Allow me to introduce myself as the new editor in chief of Urban Land.
As a journalist who has spent 30 years in the nation’s capital, writing and editing stories about real estate, I have followed Urban Land, and ULI, to stay up-to-date with the latest thinking on land use. Now I am excited—and challenged—by the opportunity to help shape this venerable magazine and its companion website, urbanland.uli.org.
When a new editor takes the helm of a publication, it is reasonable for readers to wonder what changes are in store. While any editor inevitably leaves her own stamp on a publication, no major overhaul is planned for Urban Land. The changes will be incremental. You can expect to see more articles about real estate in Europe and Asia, in accordance with ULI’s increased activities globally. Our print and online editions of the magazine will be more closely coordinated, and we are developing more interactive tools to enhance the online experience. In the online version, readers can find timely updates, such as ULI senior resident fellow Stephen R. Blank's commentary on weekly economic trends. The online version also provides readers the opportunity to comment on articles, including those they may have found first in the print version.
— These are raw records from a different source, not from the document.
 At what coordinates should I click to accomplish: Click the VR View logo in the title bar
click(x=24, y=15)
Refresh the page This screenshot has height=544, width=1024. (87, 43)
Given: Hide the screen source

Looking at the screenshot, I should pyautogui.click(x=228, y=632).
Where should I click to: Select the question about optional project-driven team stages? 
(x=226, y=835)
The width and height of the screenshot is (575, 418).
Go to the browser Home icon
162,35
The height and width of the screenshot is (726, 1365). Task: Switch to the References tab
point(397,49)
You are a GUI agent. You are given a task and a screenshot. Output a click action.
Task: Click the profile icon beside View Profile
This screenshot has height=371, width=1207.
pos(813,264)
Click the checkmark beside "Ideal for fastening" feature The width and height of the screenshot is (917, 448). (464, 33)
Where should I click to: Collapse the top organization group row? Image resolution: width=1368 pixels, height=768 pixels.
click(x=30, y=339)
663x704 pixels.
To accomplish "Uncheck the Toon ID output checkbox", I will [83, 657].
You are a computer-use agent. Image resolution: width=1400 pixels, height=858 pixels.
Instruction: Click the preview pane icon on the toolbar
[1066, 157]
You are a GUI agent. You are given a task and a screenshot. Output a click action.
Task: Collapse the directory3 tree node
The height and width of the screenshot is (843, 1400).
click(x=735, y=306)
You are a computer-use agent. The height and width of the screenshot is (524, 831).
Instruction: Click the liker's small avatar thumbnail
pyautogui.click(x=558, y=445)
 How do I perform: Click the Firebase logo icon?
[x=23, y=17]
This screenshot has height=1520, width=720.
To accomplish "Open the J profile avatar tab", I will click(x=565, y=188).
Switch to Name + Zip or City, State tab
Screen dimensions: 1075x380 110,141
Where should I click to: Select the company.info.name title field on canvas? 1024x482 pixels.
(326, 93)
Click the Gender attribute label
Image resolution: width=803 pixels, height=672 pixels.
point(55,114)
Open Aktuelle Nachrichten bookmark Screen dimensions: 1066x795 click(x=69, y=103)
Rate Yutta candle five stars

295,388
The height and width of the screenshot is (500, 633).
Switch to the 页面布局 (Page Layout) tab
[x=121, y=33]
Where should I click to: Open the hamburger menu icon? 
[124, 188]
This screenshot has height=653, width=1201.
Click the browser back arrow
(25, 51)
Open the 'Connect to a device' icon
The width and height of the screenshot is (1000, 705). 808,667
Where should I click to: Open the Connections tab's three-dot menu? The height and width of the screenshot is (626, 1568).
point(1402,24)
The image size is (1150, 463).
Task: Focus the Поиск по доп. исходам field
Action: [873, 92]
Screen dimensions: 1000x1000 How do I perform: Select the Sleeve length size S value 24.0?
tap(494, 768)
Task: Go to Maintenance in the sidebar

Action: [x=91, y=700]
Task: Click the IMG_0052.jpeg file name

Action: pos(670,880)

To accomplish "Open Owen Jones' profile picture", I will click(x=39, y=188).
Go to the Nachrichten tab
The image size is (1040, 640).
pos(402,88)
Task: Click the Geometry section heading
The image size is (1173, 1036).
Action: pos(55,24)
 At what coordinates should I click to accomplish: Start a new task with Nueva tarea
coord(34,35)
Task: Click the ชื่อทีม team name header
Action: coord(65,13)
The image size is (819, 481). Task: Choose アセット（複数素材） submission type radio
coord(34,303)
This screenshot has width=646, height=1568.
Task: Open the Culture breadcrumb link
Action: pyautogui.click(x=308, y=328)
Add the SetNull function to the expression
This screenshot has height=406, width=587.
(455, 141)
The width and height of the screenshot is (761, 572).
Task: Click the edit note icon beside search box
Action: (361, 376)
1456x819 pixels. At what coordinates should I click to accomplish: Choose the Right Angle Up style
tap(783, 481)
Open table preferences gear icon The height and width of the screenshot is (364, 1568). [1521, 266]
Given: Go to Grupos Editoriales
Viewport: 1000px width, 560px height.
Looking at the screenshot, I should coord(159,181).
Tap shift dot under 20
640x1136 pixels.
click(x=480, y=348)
The goals I have in mind for Urban Land are straightforward: I want to make you late for a meeting because you wanted to finish reading an Urban Land article. I want Urban Land to be the magazine that someone swipes from your reception area. Most important, Urban Land is designed to be a booster shot of the career and intellectual stimulation that ULI members receive when attending the Spring and Fall meetings, the annual Paris meeting, or the new Asia summit that will debut in May. Progressive thinking, best practices, honest assessments—and examples of urban spaces that thrive—will be part of our mix in each issue.
Over three decades in Washington, I have had the rare opportunity to see how thoughtful development, paired with the tough slog of policy making, can resuscitate a city. When I arrived in the early 1980s, an area just two blocks from the White House was dominated by seedy adult theaters and the even seedier activities that so often accompany them. The District’s Union Station, with its glorious arched ceiling and Roman statuary, was boarded up, unsafe for habitation. One block from the White House, the historic Willard Hotel (now the elegant Willard InterContinental), where Abraham Lincoln and his family stayed shortly before his inauguration as president, was shuttered. All have been redeveloped, offering Class A office, retail, and hotel space. Areas of the city that were still scarred by the riots of 1968 have been redeveloped and now attract mixed-use developments, condominiums, restaurants, clubs—and many young, new residents. After decades of public and private effort, Washington, D.C., suddenly (it seems to those who have not been here to watch the metamorphosis) is the place to be. You can find a story on how access to light-rail transit is helping that continued regeneration on page 86.
We welcome suggestions about what you would like to see in Urban Land. This organization was created so members could learn from each other—their failures as well as their successes—and that continues to be the philosophy guiding Urban Land magazine.